On November 5, 1879, in Philadelphia, Mr. Morris married Ellen Douglas Burroughs, the youngest daughter of H. Nelson and Caroline (Mitchell) Bur- roughs, of Philadelphia. Mrs. Morris died April 30, 1925. She was a descendant of Dr. Samuel Fuller, who made the historic voyage on the "Mayflower," and was the first physician in New England. Mr. and Mrs. Morris were the parents of the following children :
I. Rhoda, widow of George Clymer Brooke, of Philadelphia, who married, after his death, Trenchard E. Newbold, of Philadelphia. Her children are: Rhoda M. Brooke, now Mrs. John Gardiner, Jr., of Philadelphia; George Clymer Brooke, Jr., of Philadelphia, and Trenchard E. Newbold, Jr.

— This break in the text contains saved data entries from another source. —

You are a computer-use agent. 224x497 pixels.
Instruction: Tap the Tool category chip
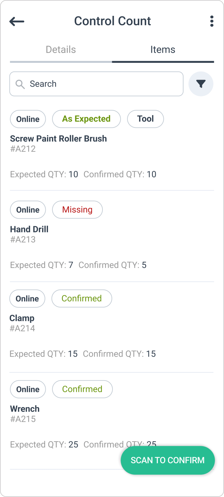145,119
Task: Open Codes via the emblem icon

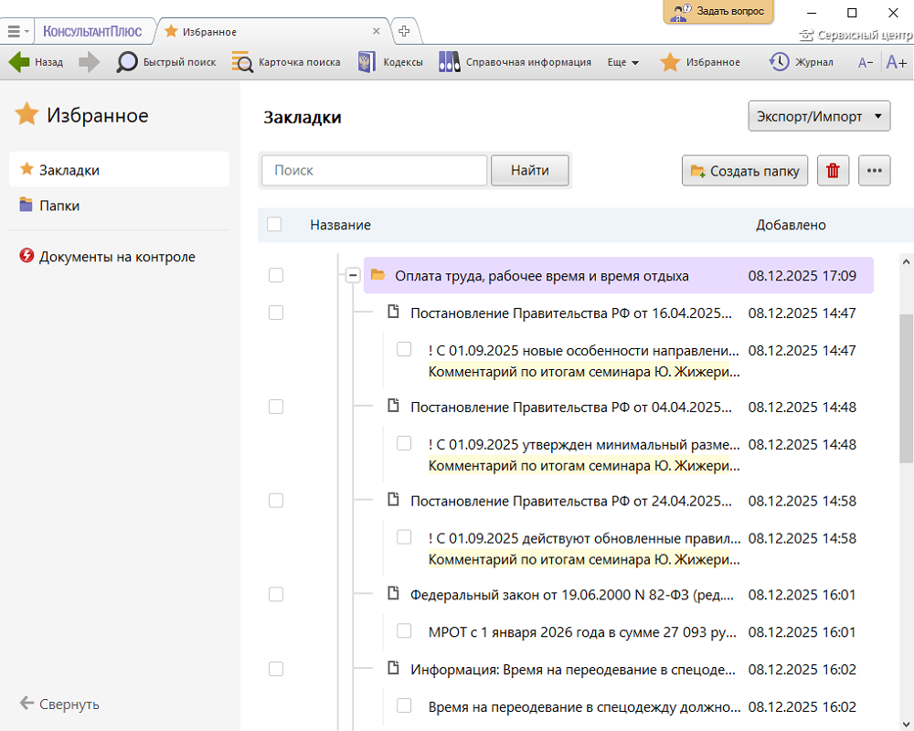Action: pyautogui.click(x=366, y=62)
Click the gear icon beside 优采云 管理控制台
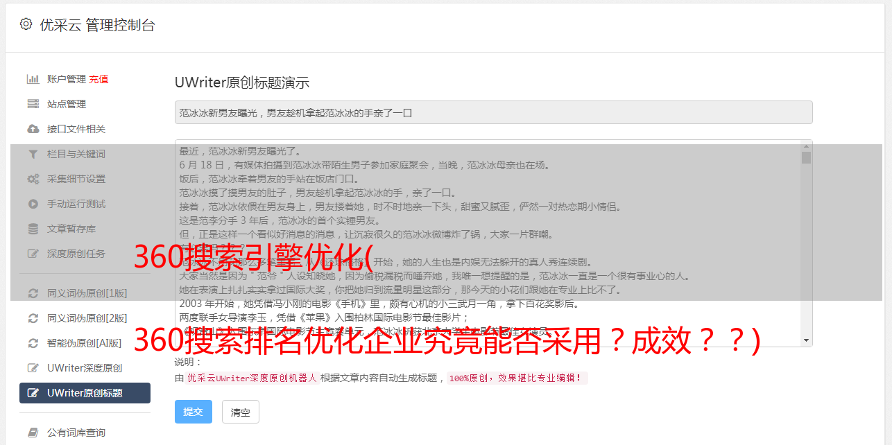892x445 pixels. [26, 24]
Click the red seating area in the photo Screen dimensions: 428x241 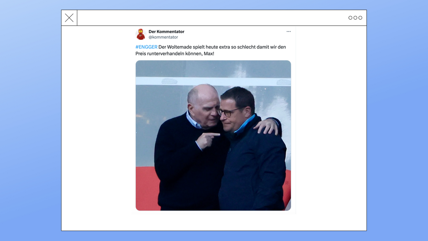[146, 187]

2. Eleanor Burroughs, wife of Stacy B. Lloyd, of Philadelphia (q. v.). Her children are : Ellen Douglas Lloyd, who married Austin Dunham, of Hartford, Connecticut ; Stacy B. Lloyd, Jr., and Morris Lloyd.
3. Caroline, wife of J. Frederic Byers, of Pittsburgh, Pennsylvania. Her children are : Alexander M. Byers, John Frederic, Jr., Nancy Lee Byers, and Buckley Morris Byers.
4. Effingham Buckley, Jr., whose biography follows.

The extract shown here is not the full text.